Scaffolding however, reminds me of the boundaries we set for ourselves. The scaffolding that’s gone up is for the safety of those putting up the next elements of the house. It provides a platform for work to happen; it’s sturdy; it can be kept in place for as long as required; and can be adjusted for the situation.
Boundaries and scaffolding are all about a clear understanding of what is part of a role and what isn’t. This includes agreement and acceptance: contractually the scaffolding is required for construction and safety. Boundaries are required for reasonable work workload management.
[I’m focusing on workload boundaries in this instance. Boundaries can also be applied to space, physical, religion, possessions, sexuality, etc.]
A boundary might not be liked by those who must comply with them. I’m aware of some builders who feel constrained trying to move and get around scaffolding however they need to adjust. Additionally, the scaffolding certainly didn’t add to the street appeal (yes, it’s temporary). Even so, over time it would no doubt fade into the environment as everyone would get use to it being there.
Acceptance of boundaries is key and crossing them needs to be addressed. So too, not working with and complying to the scaffolding can have dire consequences.
Strategies for setting upward boundaries
Check out the strategies below, some may be more relevant for your situation and others less so. Next week, I’ll share more on identifying and practice setting boundaries.
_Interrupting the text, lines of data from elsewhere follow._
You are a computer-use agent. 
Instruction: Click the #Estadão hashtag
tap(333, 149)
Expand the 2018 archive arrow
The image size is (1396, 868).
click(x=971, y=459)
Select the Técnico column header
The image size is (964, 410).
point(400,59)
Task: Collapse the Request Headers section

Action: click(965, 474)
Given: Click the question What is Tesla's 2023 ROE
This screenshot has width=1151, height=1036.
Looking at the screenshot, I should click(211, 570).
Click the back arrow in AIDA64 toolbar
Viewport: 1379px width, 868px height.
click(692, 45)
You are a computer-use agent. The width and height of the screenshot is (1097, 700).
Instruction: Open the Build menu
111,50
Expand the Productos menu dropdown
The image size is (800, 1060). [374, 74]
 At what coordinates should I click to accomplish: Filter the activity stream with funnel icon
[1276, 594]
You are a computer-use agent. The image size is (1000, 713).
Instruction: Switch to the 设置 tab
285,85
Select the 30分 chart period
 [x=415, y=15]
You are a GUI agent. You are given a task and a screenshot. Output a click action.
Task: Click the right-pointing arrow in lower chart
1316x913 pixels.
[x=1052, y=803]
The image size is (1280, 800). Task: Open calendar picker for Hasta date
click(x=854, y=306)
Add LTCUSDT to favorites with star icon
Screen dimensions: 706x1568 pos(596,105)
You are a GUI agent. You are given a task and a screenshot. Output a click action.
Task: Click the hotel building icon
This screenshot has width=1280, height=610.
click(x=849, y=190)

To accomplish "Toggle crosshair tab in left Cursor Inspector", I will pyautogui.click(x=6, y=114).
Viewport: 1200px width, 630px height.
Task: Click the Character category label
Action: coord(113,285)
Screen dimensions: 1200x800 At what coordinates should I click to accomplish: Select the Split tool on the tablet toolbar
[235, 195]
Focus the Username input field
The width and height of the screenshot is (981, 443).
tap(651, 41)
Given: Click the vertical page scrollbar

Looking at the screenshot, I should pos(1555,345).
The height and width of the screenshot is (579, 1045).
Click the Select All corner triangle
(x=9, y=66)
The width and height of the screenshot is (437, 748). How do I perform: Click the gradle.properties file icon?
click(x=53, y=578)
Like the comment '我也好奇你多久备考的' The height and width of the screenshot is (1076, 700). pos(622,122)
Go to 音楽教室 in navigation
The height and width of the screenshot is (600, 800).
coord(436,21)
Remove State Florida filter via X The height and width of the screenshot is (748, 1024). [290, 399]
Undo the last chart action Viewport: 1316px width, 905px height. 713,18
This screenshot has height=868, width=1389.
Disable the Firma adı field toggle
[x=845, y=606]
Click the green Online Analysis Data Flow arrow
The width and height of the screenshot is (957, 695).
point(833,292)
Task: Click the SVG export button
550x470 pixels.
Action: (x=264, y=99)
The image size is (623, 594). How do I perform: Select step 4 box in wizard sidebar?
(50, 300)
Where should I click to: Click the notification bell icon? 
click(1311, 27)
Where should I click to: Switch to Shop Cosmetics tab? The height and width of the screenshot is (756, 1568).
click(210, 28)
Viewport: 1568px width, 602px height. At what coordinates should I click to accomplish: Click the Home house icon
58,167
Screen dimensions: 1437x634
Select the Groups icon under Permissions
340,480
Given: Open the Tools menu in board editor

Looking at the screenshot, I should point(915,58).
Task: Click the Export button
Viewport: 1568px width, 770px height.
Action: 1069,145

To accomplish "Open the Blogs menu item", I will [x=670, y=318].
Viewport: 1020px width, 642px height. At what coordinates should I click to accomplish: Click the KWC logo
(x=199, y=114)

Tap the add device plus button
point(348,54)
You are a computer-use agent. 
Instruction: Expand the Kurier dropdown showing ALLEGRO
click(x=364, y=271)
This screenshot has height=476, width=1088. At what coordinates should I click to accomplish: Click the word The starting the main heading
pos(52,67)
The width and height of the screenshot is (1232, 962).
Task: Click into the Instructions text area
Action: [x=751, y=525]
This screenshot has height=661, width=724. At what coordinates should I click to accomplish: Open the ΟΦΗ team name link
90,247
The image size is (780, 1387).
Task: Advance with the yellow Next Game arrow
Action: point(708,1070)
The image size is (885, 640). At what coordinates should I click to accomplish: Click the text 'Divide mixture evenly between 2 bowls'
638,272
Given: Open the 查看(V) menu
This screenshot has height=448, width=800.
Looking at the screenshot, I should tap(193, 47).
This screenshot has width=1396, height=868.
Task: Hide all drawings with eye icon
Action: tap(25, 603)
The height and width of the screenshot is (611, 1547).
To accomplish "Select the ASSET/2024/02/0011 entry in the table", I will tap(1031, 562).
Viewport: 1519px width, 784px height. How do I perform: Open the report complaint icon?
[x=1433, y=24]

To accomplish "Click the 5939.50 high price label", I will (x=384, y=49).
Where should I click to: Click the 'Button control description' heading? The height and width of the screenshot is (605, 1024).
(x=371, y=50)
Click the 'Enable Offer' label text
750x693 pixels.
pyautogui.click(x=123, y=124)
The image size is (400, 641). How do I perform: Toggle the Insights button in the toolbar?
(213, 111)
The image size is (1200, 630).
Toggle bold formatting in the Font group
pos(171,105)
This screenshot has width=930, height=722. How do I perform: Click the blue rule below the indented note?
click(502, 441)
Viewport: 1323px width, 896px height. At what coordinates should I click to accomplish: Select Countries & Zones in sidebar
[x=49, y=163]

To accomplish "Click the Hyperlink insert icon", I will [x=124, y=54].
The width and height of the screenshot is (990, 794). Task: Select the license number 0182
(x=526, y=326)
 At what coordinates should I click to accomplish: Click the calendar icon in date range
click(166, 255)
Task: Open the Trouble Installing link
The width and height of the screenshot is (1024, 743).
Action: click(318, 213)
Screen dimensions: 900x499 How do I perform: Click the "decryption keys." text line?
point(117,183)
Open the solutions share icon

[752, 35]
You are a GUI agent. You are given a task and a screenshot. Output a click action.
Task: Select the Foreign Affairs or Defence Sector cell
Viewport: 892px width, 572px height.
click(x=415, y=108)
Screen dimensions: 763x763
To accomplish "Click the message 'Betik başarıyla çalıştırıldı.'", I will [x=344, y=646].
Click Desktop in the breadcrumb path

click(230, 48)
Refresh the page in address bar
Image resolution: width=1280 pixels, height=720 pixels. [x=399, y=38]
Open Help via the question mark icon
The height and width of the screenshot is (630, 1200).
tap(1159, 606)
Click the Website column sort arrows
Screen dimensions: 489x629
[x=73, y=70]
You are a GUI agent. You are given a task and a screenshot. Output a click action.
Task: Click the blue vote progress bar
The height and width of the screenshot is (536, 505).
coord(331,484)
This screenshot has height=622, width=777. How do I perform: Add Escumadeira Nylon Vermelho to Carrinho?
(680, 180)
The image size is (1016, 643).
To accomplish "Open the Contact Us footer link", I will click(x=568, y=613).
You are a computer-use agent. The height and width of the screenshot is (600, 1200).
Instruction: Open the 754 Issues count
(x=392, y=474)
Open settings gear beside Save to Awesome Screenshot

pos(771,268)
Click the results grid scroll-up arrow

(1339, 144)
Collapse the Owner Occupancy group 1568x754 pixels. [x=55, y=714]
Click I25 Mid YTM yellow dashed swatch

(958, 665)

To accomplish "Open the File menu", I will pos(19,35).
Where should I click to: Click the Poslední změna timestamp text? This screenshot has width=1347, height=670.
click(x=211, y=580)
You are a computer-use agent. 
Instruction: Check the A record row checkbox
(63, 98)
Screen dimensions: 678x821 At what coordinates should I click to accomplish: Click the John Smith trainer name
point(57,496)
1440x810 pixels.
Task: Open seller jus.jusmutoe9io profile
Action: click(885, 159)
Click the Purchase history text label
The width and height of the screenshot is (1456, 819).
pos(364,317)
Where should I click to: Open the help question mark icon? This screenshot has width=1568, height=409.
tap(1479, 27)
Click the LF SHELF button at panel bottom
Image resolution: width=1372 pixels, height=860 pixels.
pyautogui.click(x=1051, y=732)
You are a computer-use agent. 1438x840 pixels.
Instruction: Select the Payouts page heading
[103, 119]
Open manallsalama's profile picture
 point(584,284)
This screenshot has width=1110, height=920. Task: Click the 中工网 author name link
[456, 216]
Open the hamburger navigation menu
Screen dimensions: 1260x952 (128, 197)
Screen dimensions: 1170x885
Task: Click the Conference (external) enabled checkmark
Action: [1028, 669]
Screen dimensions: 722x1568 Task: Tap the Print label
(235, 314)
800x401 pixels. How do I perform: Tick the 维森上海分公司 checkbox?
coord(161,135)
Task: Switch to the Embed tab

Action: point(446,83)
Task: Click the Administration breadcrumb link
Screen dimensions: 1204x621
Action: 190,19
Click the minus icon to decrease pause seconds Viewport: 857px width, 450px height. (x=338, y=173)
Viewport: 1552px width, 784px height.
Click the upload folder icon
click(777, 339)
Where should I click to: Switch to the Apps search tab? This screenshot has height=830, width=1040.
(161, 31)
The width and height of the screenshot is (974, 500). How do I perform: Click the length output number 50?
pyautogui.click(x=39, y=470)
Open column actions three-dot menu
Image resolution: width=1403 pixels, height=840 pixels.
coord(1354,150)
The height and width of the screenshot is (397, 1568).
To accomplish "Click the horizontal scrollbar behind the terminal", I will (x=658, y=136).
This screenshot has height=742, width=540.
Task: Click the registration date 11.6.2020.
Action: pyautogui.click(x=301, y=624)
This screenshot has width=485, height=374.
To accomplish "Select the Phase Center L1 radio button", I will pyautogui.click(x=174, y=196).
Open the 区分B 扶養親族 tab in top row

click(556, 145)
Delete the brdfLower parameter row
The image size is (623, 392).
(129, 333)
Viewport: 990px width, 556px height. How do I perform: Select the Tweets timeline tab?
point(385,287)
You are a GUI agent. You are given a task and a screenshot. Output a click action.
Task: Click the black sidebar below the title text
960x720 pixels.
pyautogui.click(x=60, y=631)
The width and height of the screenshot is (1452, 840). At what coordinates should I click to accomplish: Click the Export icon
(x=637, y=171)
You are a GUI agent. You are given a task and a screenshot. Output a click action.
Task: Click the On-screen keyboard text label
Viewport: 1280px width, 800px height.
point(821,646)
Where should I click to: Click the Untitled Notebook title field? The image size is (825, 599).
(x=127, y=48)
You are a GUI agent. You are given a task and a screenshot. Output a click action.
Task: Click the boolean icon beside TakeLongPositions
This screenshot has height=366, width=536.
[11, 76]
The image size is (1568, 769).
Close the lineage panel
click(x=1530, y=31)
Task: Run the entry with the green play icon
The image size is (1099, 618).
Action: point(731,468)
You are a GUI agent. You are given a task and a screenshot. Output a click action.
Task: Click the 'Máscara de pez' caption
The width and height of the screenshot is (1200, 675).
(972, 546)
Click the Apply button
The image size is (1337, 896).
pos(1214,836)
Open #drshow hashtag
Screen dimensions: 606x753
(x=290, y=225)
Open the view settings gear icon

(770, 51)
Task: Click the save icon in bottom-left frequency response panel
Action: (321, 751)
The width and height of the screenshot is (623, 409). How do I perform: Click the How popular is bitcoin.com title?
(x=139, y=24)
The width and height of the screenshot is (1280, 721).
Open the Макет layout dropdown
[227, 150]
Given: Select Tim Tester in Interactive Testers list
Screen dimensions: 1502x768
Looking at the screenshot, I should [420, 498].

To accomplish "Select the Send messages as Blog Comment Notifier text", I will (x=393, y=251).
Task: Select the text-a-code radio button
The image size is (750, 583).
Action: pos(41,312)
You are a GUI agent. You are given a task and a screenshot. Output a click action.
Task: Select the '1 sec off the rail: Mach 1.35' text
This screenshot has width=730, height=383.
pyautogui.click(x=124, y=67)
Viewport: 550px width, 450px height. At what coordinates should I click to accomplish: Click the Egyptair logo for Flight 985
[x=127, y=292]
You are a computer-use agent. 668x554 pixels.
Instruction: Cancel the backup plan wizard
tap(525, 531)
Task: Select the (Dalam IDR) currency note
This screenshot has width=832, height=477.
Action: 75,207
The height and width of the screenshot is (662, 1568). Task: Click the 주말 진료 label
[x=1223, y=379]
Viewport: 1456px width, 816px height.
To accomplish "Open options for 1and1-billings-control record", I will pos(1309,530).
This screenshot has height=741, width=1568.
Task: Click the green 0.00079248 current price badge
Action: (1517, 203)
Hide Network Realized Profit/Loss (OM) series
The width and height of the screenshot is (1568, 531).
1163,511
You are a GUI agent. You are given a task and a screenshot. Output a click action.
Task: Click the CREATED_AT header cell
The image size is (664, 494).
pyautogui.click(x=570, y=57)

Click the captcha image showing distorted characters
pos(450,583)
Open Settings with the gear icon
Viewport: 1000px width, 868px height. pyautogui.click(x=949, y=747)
1. Empathy – the pressure on you is coming from somewhere
Start from a place of empathy. It may be a bit challenging to have empathy for some bosses but it’s a good place to start. When a boss keeps piling on the work, take a moment to consider where the pressure is really coming from: is that boss having pressure piled onto them? What’s happening at the broader organisational or business or even industry level that gives clues as to where the pressure is being driven from.
If the relationship with your boss is strong and open, they may appreciate some acknowledgement that they too have pressure on them. You could say something along the line of…
“There’s just so much work to do, I guess you are getting a lot of pressure put onto you.”
From a place of empathy you can invite a conversation about priorities. When another task gets handed over to you, with a calm and positive tone, ask to discuss and review the current priorities. With an intent that seeks to understand your boss’ priorities and your boss gets to be aware of your priorities you could discuss and agree what can be dropped, parked, delegated and done first.
3. Identify, Set and Communicate boundaries
It’s hard to have boundaries without some dedicated thinking about what boundaries are right for you, your work and your values. Next week we’ll unpack this more, so before then, if you are unclear of what your boundaries are, spend this week with deliberate attention to identify what might be your boundaries.
Once identified you are better placed to set and communicate exactly what you want. Have you ever listened to someone who hasn’t thought through what they’ve wanted to say first. This is the same for boundaries. The clearer you are the better you’ll be able to communicate them.
4. Will rather than Won’t
When boundaries are being challenged and work is being piled on, as you discuss the priorities of this new work in alignment with your current work, aim to discuss what you will do.
When the pressure is coming thick and fast, it might be quick to jump to what you won’t or feel you can’t do. Focus on what you can do and communicate that rather than stating what you won’t do. This will help show the boss you’re open and willing. If you were to simply pushback you will run the risk of be seen as negative, unwilling, difficult. And that’s not really you, right?
5. Pushback – You do it too, expect it
When your own reports try to avoid work, responsibility or stepping up when requested, do you push a little more? You’re not aggressive and demanding but rather, nudging a little more, being a bit more encouraging so the report will lean in, step up, own up, do the work.
Expect your boss to also pushback and nudge you: after all, they want you to do the work so they’ll do what they can to get you to do it. Expect the pushback and be ready to negotiate what you can and will do with the right priorities to focus on.
At all times be respectful of both your priorities and their priorities.
At all times be respectful of both your values and their values.
At all time be respectful of the demands you both have going on.
7. Practice at home
When identifying and setting boundaries for the first time, let alone with someone more senior who can influence your career (or job security), it can be daunting. [Thanks Sally, don’t sugar coat it!]
So practice at home on smaller, less critical boundaries. Work with a trusted colleague at work to set boundaries at work with your own reports. Next week I’ll share how I set a boundary with the Chairman of the Board when I first became a CEO.
What strategy or combination of strategies resonate for you?